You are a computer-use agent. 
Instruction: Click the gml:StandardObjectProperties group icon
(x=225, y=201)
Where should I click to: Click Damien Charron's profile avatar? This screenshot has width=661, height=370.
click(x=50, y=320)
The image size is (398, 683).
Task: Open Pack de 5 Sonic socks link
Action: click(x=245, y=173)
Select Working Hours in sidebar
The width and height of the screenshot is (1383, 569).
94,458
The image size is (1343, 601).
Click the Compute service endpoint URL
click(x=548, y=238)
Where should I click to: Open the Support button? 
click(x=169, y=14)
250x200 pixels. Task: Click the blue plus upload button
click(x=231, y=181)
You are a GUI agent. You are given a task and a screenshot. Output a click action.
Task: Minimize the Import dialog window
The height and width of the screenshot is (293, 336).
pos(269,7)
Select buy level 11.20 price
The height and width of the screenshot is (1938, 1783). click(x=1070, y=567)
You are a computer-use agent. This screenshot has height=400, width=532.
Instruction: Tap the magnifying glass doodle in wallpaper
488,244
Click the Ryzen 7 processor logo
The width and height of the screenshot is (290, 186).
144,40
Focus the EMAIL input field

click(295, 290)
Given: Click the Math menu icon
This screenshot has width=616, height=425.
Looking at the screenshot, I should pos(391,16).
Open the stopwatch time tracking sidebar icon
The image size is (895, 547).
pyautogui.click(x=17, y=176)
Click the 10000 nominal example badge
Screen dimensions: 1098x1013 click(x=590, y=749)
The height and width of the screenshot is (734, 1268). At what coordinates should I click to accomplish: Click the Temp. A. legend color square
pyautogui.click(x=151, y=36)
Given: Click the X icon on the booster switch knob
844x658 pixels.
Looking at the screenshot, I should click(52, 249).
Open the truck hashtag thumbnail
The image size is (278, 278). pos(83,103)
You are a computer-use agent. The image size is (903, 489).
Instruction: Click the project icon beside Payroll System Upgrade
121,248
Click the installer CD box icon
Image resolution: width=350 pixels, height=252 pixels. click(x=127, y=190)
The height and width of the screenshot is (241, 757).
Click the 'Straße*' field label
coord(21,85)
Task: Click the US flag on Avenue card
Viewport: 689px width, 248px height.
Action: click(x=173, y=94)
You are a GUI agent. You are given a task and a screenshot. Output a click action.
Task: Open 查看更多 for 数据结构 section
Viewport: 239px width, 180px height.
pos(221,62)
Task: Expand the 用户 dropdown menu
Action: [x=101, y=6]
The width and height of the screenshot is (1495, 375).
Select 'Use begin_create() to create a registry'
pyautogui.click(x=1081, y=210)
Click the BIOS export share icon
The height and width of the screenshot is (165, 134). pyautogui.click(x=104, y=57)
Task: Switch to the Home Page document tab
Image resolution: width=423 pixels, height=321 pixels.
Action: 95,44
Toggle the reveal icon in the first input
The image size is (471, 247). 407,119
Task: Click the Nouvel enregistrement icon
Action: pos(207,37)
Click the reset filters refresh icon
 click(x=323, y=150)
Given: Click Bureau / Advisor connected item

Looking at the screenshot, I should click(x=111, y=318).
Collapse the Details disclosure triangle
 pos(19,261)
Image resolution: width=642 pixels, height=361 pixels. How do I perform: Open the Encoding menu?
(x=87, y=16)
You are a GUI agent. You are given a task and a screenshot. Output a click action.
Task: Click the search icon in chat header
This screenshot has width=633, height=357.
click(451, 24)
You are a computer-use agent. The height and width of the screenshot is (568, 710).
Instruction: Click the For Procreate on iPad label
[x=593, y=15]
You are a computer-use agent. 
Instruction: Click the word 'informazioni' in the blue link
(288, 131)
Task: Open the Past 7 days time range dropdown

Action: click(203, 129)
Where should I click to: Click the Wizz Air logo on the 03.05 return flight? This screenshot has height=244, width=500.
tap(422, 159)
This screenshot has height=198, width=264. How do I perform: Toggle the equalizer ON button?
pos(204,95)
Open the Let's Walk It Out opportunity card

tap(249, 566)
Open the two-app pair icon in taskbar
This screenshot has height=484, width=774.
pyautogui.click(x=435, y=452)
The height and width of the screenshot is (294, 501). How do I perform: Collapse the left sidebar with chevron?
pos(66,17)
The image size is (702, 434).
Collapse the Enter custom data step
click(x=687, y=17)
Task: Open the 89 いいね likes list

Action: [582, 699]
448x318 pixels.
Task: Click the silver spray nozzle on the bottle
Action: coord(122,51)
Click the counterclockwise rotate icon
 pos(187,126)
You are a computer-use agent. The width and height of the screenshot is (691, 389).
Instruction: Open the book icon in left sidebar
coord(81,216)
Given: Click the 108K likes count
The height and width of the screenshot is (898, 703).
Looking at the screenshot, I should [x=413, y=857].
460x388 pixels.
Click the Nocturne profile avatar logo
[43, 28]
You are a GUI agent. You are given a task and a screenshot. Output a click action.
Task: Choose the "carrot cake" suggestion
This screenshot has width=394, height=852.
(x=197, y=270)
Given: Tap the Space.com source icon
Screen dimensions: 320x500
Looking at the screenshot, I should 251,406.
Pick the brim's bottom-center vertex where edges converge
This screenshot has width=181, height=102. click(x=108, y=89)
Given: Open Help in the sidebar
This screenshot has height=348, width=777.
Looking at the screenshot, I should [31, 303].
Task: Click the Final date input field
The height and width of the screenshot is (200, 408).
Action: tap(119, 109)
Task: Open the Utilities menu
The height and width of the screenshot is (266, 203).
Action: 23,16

====

> _Directions_
The data above is to be given again, with every line exact.

> _Answer box_
You are a computer-use agent. 
Instruction: Click the gml:StandardObjectProperties group icon
(x=225, y=201)
Where should I click to: Click Damien Charron's profile avatar? This screenshot has width=661, height=370.
click(x=50, y=320)
The image size is (398, 683).
Task: Open Pack de 5 Sonic socks link
Action: click(x=245, y=173)
Select Working Hours in sidebar
The width and height of the screenshot is (1383, 569).
94,458
The image size is (1343, 601).
Click the Compute service endpoint URL
click(x=548, y=238)
Where should I click to: Open the Support button? 
click(x=169, y=14)
250x200 pixels. Task: Click the blue plus upload button
click(x=231, y=181)
You are a GUI agent. You are given a task and a screenshot. Output a click action.
Task: Minimize the Import dialog window
The height and width of the screenshot is (293, 336).
pos(269,7)
Select buy level 11.20 price
The height and width of the screenshot is (1938, 1783). click(x=1070, y=567)
You are a computer-use agent. This screenshot has height=400, width=532.
Instruction: Tap the magnifying glass doodle in wallpaper
488,244
Click the Ryzen 7 processor logo
The width and height of the screenshot is (290, 186).
144,40
Focus the EMAIL input field

click(295, 290)
Given: Click the Math menu icon
This screenshot has width=616, height=425.
Looking at the screenshot, I should pos(391,16).
Open the stopwatch time tracking sidebar icon
The image size is (895, 547).
pyautogui.click(x=17, y=176)
Click the 10000 nominal example badge
Screen dimensions: 1098x1013 click(x=590, y=749)
The height and width of the screenshot is (734, 1268). At what coordinates should I click to accomplish: Click the Temp. A. legend color square
pyautogui.click(x=151, y=36)
Given: Click the X icon on the booster switch knob
844x658 pixels.
Looking at the screenshot, I should click(52, 249).
Open the truck hashtag thumbnail
The image size is (278, 278). pos(83,103)
You are a computer-use agent. The image size is (903, 489).
Instruction: Click the project icon beside Payroll System Upgrade
121,248
Click the installer CD box icon
Image resolution: width=350 pixels, height=252 pixels. click(x=127, y=190)
The height and width of the screenshot is (241, 757).
Click the 'Straße*' field label
coord(21,85)
Task: Click the US flag on Avenue card
Viewport: 689px width, 248px height.
Action: click(x=173, y=94)
You are a GUI agent. You are given a task and a screenshot. Output a click action.
Task: Open 查看更多 for 数据结构 section
Viewport: 239px width, 180px height.
pos(221,62)
Task: Expand the 用户 dropdown menu
Action: [x=101, y=6]
The width and height of the screenshot is (1495, 375).
Select 'Use begin_create() to create a registry'
pyautogui.click(x=1081, y=210)
Click the BIOS export share icon
The height and width of the screenshot is (165, 134). pyautogui.click(x=104, y=57)
Task: Switch to the Home Page document tab
Image resolution: width=423 pixels, height=321 pixels.
Action: 95,44
Toggle the reveal icon in the first input
The image size is (471, 247). 407,119
Task: Click the Nouvel enregistrement icon
Action: pos(207,37)
Click the reset filters refresh icon
 click(x=323, y=150)
Given: Click Bureau / Advisor connected item

Looking at the screenshot, I should click(x=111, y=318).
Collapse the Details disclosure triangle
 pos(19,261)
Image resolution: width=642 pixels, height=361 pixels. How do I perform: Open the Encoding menu?
(x=87, y=16)
You are a GUI agent. You are given a task and a screenshot. Output a click action.
Task: Click the search icon in chat header
This screenshot has width=633, height=357.
click(451, 24)
You are a computer-use agent. The height and width of the screenshot is (568, 710).
Instruction: Click the For Procreate on iPad label
[x=593, y=15]
You are a computer-use agent. 
Instruction: Click the word 'informazioni' in the blue link
(288, 131)
Task: Open the Past 7 days time range dropdown

Action: click(203, 129)
Where should I click to: Click the Wizz Air logo on the 03.05 return flight? This screenshot has height=244, width=500.
tap(422, 159)
This screenshot has height=198, width=264. How do I perform: Toggle the equalizer ON button?
pos(204,95)
Open the Let's Walk It Out opportunity card

tap(249, 566)
Open the two-app pair icon in taskbar
This screenshot has height=484, width=774.
pyautogui.click(x=435, y=452)
The height and width of the screenshot is (294, 501). How do I perform: Collapse the left sidebar with chevron?
pos(66,17)
The image size is (702, 434).
Collapse the Enter custom data step
click(x=687, y=17)
Task: Open the 89 いいね likes list

Action: [582, 699]
448x318 pixels.
Task: Click the silver spray nozzle on the bottle
Action: coord(122,51)
Click the counterclockwise rotate icon
 pos(187,126)
You are a computer-use agent. The width and height of the screenshot is (691, 389).
Instruction: Open the book icon in left sidebar
coord(81,216)
Given: Click the 108K likes count
The height and width of the screenshot is (898, 703).
Looking at the screenshot, I should [x=413, y=857].
460x388 pixels.
Click the Nocturne profile avatar logo
[43, 28]
You are a GUI agent. You are given a task and a screenshot. Output a click action.
Task: Choose the "carrot cake" suggestion
This screenshot has width=394, height=852.
(x=197, y=270)
Given: Tap the Space.com source icon
Screen dimensions: 320x500
Looking at the screenshot, I should 251,406.
Pick the brim's bottom-center vertex where edges converge
This screenshot has width=181, height=102. click(x=108, y=89)
Given: Open Help in the sidebar
This screenshot has height=348, width=777.
Looking at the screenshot, I should [31, 303].
Task: Click the Final date input field
The height and width of the screenshot is (200, 408).
Action: tap(119, 109)
Task: Open the Utilities menu
The height and width of the screenshot is (266, 203).
Action: 23,16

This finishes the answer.